### [Records for this exercise]
[Start of section]

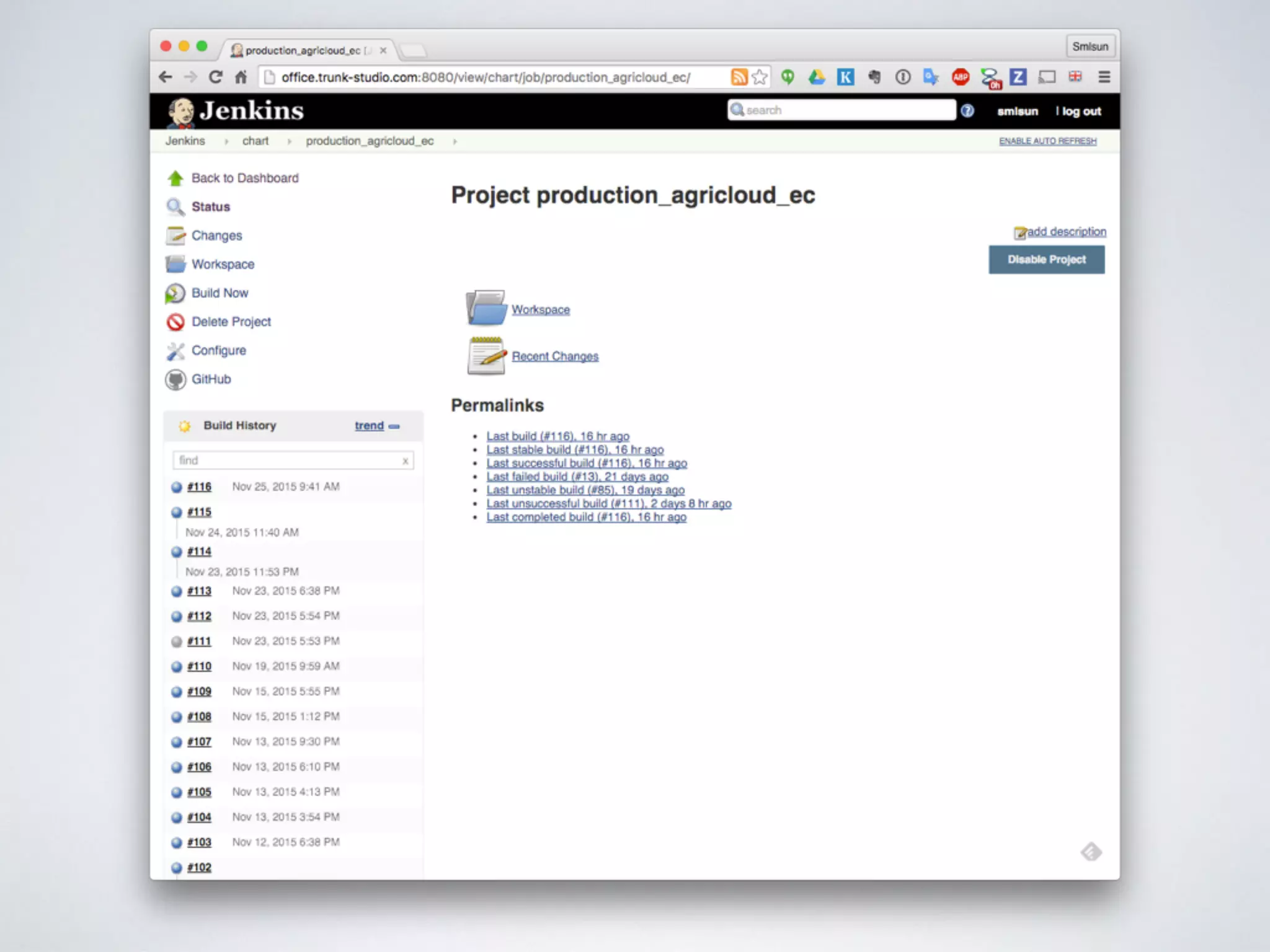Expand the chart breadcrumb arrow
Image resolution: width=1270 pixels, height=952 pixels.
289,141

[End of section]
[Start of section]

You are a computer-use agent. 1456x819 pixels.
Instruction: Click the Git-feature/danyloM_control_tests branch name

[End of section]

### [The problem]
Please, from the entries above, set down exactly the lines from the one containing "You are a computer-use" through the one containing "Instruction: Click the", and only those.

### [Answer space]
You are a computer-use agent. 1456x819 pixels.
Instruction: Click the Git-feature/danyloM_control_tests branch name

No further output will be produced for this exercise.